_RECORDS FOR THIS EXERCISE_
◇ ◇ ◇ ◇ ◇

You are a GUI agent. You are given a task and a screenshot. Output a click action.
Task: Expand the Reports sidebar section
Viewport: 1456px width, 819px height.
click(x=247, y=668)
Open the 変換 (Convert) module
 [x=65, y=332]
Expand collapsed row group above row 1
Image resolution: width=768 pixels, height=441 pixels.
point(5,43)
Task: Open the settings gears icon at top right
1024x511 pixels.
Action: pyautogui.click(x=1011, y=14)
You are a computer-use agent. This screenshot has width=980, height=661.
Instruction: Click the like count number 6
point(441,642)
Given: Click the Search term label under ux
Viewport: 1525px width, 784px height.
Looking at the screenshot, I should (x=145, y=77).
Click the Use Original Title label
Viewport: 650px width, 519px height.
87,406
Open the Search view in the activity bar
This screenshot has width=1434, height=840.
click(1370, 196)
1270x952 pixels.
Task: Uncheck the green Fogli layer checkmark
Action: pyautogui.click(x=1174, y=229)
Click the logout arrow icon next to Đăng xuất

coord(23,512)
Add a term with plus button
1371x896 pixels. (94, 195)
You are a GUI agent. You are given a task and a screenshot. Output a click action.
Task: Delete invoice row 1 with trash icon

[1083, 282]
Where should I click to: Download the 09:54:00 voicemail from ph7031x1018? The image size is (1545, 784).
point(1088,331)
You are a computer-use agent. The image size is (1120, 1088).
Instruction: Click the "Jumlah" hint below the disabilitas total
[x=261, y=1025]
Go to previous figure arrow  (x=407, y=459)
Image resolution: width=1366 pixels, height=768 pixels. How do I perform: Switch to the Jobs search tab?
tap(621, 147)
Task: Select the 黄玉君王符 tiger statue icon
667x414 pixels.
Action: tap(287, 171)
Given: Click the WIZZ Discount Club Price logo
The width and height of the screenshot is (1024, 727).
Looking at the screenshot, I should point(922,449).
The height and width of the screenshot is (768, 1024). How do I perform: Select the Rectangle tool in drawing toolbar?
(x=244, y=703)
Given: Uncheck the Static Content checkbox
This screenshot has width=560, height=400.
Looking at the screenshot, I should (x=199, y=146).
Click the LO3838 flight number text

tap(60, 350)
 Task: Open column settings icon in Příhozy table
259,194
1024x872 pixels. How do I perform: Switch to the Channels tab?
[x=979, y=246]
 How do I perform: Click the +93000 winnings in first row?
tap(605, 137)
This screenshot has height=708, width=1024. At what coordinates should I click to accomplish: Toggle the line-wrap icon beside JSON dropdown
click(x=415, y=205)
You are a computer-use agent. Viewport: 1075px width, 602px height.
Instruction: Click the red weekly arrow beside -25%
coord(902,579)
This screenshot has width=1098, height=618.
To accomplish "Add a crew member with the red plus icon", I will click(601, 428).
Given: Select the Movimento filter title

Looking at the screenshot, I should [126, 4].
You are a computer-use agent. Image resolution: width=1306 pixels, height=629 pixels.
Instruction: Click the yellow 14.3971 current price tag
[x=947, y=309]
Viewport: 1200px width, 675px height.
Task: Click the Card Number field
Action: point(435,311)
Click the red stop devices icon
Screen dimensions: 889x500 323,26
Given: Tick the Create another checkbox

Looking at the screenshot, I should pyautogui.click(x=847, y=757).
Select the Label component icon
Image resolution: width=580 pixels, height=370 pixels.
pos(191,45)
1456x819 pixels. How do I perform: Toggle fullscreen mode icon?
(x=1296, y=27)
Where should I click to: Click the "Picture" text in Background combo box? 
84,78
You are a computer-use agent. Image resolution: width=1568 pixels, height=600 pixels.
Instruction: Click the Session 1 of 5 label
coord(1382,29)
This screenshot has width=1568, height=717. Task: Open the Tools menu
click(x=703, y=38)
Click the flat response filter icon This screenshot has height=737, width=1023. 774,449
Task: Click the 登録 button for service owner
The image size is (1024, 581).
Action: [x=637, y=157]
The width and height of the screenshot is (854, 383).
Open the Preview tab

◇ ◇ ◇ ◇ ◇

Reproduce all of the material above, substituting "Goal" for every occurrence of "Instruction" and leaving everything else unchanged.

You are a GUI agent. You are given a task and a screenshot. Output a click action.
Task: Expand the Reports sidebar section
Viewport: 1456px width, 819px height.
click(x=247, y=668)
Open the 変換 (Convert) module
 [x=65, y=332]
Expand collapsed row group above row 1
Image resolution: width=768 pixels, height=441 pixels.
point(5,43)
Task: Open the settings gears icon at top right
1024x511 pixels.
Action: pyautogui.click(x=1011, y=14)
You are a computer-use agent. This screenshot has width=980, height=661.
Goal: Click the like count number 6
point(441,642)
Given: Click the Search term label under ux
Viewport: 1525px width, 784px height.
Looking at the screenshot, I should (x=145, y=77).
Click the Use Original Title label
Viewport: 650px width, 519px height.
87,406
Open the Search view in the activity bar
This screenshot has width=1434, height=840.
click(1370, 196)
1270x952 pixels.
Task: Uncheck the green Fogli layer checkmark
Action: pyautogui.click(x=1174, y=229)
Click the logout arrow icon next to Đăng xuất

coord(23,512)
Add a term with plus button
1371x896 pixels. (94, 195)
You are a GUI agent. You are given a task and a screenshot. Output a click action.
Task: Delete invoice row 1 with trash icon

[1083, 282]
Where should I click to: Download the 09:54:00 voicemail from ph7031x1018? The image size is (1545, 784).
point(1088,331)
You are a computer-use agent. The image size is (1120, 1088).
Goal: Click the "Jumlah" hint below the disabilitas total
[x=261, y=1025]
Go to previous figure arrow  (x=407, y=459)
Image resolution: width=1366 pixels, height=768 pixels. How do I perform: Switch to the Jobs search tab?
tap(621, 147)
Task: Select the 黄玉君王符 tiger statue icon
667x414 pixels.
Action: tap(287, 171)
Given: Click the WIZZ Discount Club Price logo
The width and height of the screenshot is (1024, 727).
Looking at the screenshot, I should point(922,449).
The height and width of the screenshot is (768, 1024). How do I perform: Select the Rectangle tool in drawing toolbar?
(x=244, y=703)
Given: Uncheck the Static Content checkbox
This screenshot has width=560, height=400.
Looking at the screenshot, I should (x=199, y=146).
Click the LO3838 flight number text

tap(60, 350)
 Task: Open column settings icon in Příhozy table
259,194
1024x872 pixels. How do I perform: Switch to the Channels tab?
[x=979, y=246]
 How do I perform: Click the +93000 winnings in first row?
tap(605, 137)
This screenshot has height=708, width=1024. At what coordinates should I click to accomplish: Toggle the line-wrap icon beside JSON dropdown
click(x=415, y=205)
You are a computer-use agent. Viewport: 1075px width, 602px height.
Goal: Click the red weekly arrow beside -25%
coord(902,579)
This screenshot has width=1098, height=618.
To accomplish "Add a crew member with the red plus icon", I will click(601, 428).
Given: Select the Movimento filter title

Looking at the screenshot, I should [126, 4].
You are a computer-use agent. Image resolution: width=1306 pixels, height=629 pixels.
Goal: Click the yellow 14.3971 current price tag
[x=947, y=309]
Viewport: 1200px width, 675px height.
Task: Click the Card Number field
Action: point(435,311)
Click the red stop devices icon
Screen dimensions: 889x500 323,26
Given: Tick the Create another checkbox

Looking at the screenshot, I should pyautogui.click(x=847, y=757).
Select the Label component icon
Image resolution: width=580 pixels, height=370 pixels.
pos(191,45)
1456x819 pixels. How do I perform: Toggle fullscreen mode icon?
(x=1296, y=27)
Where should I click to: Click the "Picture" text in Background combo box? 
84,78
You are a computer-use agent. Image resolution: width=1568 pixels, height=600 pixels.
Goal: Click the Session 1 of 5 label
coord(1382,29)
This screenshot has width=1568, height=717. Task: Open the Tools menu
click(x=703, y=38)
Click the flat response filter icon This screenshot has height=737, width=1023. 774,449
Task: Click the 登録 button for service owner
The image size is (1024, 581).
Action: [x=637, y=157]
The width and height of the screenshot is (854, 383).
Open the Preview tab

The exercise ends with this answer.